China Voices Concerns Regarding Trade Protectionism
January saw the fourth consecutive monthly decline in foreign direct investment in China as companies cut back further on spending in an attempt to weather the global financial crisis. The commerce ministry noted that investment fell to $7.54 billion from a year earlier, representing a decline of 32.6 percent. While foreign multinational companies still see China in a favorable light, the economic situation is such that there is no spare money to invest, resulting in thousands of toy and electronics manufacturers in China being forced to close their doors.
On Monday 16 February, spokesperson for China’s commerce ministry, Yao Jian, told reporters that China was deeply concerned about the measures being taken by some countries that encourage their citizens to buy domestically produced products, rather than imports.
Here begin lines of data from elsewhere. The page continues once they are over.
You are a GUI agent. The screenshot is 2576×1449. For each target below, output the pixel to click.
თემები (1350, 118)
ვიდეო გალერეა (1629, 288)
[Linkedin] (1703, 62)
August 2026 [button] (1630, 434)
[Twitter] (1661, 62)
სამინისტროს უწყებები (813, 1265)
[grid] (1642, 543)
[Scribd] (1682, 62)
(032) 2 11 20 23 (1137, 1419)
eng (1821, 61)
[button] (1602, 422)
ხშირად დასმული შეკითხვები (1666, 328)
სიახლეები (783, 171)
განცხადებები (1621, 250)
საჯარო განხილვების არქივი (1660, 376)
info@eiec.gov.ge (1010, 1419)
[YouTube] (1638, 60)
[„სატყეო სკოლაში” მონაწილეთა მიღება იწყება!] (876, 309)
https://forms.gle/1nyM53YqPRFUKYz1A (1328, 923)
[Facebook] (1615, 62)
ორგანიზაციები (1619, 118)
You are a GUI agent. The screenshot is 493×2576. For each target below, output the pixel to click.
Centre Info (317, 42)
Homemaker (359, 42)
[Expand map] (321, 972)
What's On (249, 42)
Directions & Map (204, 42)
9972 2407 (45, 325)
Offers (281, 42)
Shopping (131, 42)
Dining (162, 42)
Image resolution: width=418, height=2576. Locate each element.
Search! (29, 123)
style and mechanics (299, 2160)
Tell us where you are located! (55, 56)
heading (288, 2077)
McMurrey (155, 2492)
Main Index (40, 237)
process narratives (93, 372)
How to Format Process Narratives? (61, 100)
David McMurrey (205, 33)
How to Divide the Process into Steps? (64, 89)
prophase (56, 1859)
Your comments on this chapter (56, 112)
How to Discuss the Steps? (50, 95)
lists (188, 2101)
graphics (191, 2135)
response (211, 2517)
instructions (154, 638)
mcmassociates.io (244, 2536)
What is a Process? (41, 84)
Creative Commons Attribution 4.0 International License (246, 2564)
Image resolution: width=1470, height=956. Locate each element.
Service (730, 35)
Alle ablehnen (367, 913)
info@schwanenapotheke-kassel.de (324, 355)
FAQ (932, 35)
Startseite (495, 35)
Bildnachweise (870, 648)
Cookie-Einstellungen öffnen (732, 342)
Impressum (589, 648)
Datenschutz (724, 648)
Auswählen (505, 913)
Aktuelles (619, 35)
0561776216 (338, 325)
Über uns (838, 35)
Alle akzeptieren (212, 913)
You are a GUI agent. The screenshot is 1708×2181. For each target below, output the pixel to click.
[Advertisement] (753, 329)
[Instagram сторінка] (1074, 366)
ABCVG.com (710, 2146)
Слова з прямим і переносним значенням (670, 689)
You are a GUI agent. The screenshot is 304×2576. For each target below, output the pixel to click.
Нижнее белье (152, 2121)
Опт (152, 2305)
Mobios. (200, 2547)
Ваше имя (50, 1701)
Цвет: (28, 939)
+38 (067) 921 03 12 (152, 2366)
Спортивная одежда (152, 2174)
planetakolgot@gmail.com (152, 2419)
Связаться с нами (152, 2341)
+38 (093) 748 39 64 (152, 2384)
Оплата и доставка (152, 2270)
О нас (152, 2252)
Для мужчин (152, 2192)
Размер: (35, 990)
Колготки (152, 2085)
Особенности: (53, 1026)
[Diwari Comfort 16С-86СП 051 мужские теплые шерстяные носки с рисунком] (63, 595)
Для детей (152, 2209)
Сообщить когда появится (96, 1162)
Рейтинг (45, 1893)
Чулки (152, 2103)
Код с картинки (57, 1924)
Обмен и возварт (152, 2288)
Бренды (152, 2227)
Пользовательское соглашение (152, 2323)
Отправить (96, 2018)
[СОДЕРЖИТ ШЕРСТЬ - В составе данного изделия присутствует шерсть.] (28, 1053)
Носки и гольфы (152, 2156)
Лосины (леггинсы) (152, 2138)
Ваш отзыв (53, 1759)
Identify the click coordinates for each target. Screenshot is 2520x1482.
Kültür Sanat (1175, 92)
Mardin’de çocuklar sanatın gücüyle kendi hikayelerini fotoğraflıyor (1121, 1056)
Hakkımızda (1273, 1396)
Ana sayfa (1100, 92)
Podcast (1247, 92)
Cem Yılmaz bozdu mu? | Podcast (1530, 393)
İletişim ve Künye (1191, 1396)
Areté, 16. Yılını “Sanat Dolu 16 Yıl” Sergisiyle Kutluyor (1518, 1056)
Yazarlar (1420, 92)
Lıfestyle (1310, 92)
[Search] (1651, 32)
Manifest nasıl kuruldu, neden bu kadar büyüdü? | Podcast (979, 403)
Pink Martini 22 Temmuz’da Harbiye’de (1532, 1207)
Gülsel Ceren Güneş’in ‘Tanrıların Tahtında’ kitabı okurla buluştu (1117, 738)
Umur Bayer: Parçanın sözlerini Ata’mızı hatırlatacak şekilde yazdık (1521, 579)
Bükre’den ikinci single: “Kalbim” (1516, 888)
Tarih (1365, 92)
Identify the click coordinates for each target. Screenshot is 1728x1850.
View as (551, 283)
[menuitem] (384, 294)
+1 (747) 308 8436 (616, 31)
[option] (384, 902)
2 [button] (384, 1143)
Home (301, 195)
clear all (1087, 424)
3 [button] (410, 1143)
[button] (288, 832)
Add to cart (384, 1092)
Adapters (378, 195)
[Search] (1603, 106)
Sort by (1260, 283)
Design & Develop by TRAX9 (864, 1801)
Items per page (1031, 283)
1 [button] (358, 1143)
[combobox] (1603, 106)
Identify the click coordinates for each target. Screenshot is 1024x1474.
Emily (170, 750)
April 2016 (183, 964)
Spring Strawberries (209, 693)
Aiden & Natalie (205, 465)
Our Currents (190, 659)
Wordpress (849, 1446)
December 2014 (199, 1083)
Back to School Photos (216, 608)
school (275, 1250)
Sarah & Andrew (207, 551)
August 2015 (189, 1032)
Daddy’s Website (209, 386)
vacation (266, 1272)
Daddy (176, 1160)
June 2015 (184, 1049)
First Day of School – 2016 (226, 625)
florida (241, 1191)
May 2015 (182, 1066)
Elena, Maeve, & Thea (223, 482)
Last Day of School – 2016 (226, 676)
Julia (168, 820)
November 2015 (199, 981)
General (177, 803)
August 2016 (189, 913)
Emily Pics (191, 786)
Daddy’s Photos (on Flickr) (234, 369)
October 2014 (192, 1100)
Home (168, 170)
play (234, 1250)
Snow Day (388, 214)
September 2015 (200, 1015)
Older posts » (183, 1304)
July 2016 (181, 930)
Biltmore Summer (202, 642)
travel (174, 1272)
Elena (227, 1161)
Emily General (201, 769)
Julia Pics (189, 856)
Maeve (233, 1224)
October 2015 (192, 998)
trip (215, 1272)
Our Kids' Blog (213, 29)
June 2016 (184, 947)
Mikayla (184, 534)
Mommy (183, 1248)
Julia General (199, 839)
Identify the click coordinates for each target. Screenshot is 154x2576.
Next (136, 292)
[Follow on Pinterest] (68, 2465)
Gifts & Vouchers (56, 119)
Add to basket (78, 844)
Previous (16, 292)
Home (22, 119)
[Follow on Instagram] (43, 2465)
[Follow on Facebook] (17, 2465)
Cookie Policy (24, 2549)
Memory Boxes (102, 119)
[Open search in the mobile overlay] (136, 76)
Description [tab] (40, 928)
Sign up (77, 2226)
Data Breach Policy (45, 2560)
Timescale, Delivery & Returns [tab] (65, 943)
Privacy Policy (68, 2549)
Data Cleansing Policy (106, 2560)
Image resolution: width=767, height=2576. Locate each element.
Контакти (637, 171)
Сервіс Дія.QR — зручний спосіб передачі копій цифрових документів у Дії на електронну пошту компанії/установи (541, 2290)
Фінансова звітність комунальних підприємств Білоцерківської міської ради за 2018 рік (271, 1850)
Expressing the belief that this practice amounts to trade protectionism measures, Yao noted that under the current global financial crisis this is counter-productive. While not at first naming any specific country, after being questioned on the “Buy American” clause incorporated into the US economic stimulus package passed by the US Senate on Friday, Yao conceded that this is of particular concern to Chinese authorities.
In a weekend editorial by China’s state-run news agency Xinhua it was highlighted that history has shown that when facing a global financial crisis, trade protectionism has proven to be “a poison to the solution”. Pointing to the depression of the 1930s, Xinhau noted that protective measures taken by some countries, including the United States, resulted in trade wars which further damaged international trade as well as the global economy.
US President Barack Obama has stated that he does not intend for the economic stimulus package to lead to protectionist measures, and indeed the “Buy American” clause goes on to say that the provision on using US products has to be applied in line with America’s obligations to the World Trade Organization (WTO). However, despite the softening of the “Buy American” clause it has attracted criticism from trading partners other than China, with Canada, the United States’ biggest trading partner, also voicing concern.
China has also faced a six month ban by India on the importing of Chinese toys, and while not specifically mentioning the United States or India, Yao noted that China would look to the WTO to ensure that trade protectionism is kept in check. He also stated that China would support any measures adopted by the WTO to “curb the spread of trade protectionism and strengthening the supervision of bailout plans by different countries”.